Beijing changes course: People's Bank of China calls for monitoring of stablecoins in global payments

The People's Bank of China (PBOC) has made a landmark statement, calling for a closer analysis of the role of stablecoins in the international monetary system. Wang Xin, head of the regulator's research bureau, emphasized the need to enhance the security, neutrality, and efficiency of the global payment infrastructure during his speech at the annual financial forum in Shanghai.
According to the PBOC representative, the current system of cross-border settlements is facing growing uncertainty and risks becoming a tool of political pressure. In this regard, the regulator proposes not merely to observe the development of stablecoins but to purposefully study their potential for cross-border transfers, as well as to more actively implement central bank digital currencies (CBDCs) beyond national jurisdictions.
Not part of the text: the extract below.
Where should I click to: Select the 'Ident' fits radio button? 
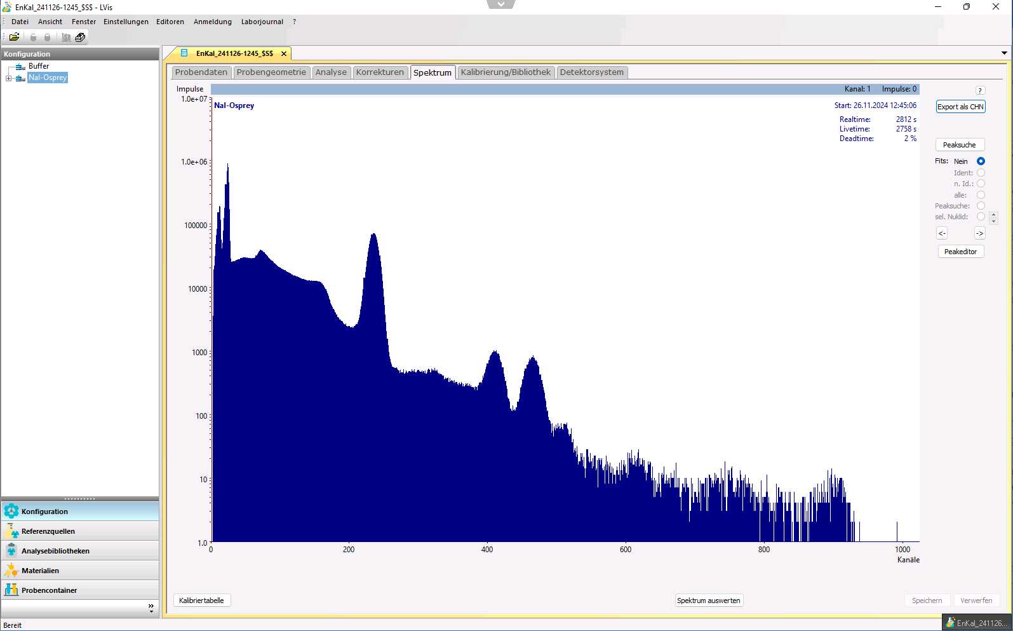981,173
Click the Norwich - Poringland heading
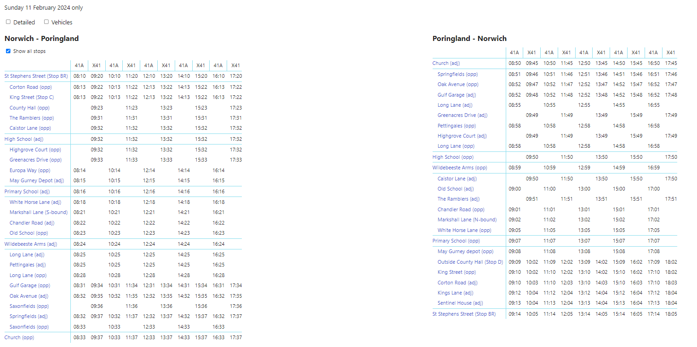The image size is (697, 347). pyautogui.click(x=41, y=39)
From Bans to Integration: China's Strategy in the Era of Digital Assets
It is worth recalling that mainland China maintains strict restrictions on cryptocurrency operations, introduced back in 2021. However, the latest PBOC statements indicate a paradigm shift: instead of total rejection, Beijing is beginning to strategically study how stablecoins can fit into the new architecture of international finance. This is a pragmatic approach characteristic of the Chinese governance model.
In parallel, China is accelerating the internationalization of its digital yuan (e-CNY). In June 2026, the International Center for Digital Yuan Operations signed agreements with 26 financial institutions, connecting them to the Cross-border e-CNY Transfer Services platform. This step, along with the creation of the FIMA RMB Repo instrument for foreign central banks, aims to reduce dependence on the dollar system and strengthen the yuan as a settlement currency.
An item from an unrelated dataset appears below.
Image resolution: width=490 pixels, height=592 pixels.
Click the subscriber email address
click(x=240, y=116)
Notably, back in August 2025, media reports emerged that the Chinese government was considering the possibility of legalizing yuan-denominated stablecoins. This indicates that the regulator is preparing the ground for a hybrid model: combining a tightly controlled digital yuan with potentially permitted but strictly regulated stablecoins.
My comment: The PBOC statement is not just rhetoric. It is a signal to the market that China, while remaining an opponent of uncontrolled crypto-anarchy, sees stablecoins as a tool to strengthen its influence in the global payment system. If Beijing indeed allows yuan-denominated stablecoins, it will become one of the most significant events in the crypto industry, capable of radically changing the landscape of international settlements and challenging the dominance of the US dollar.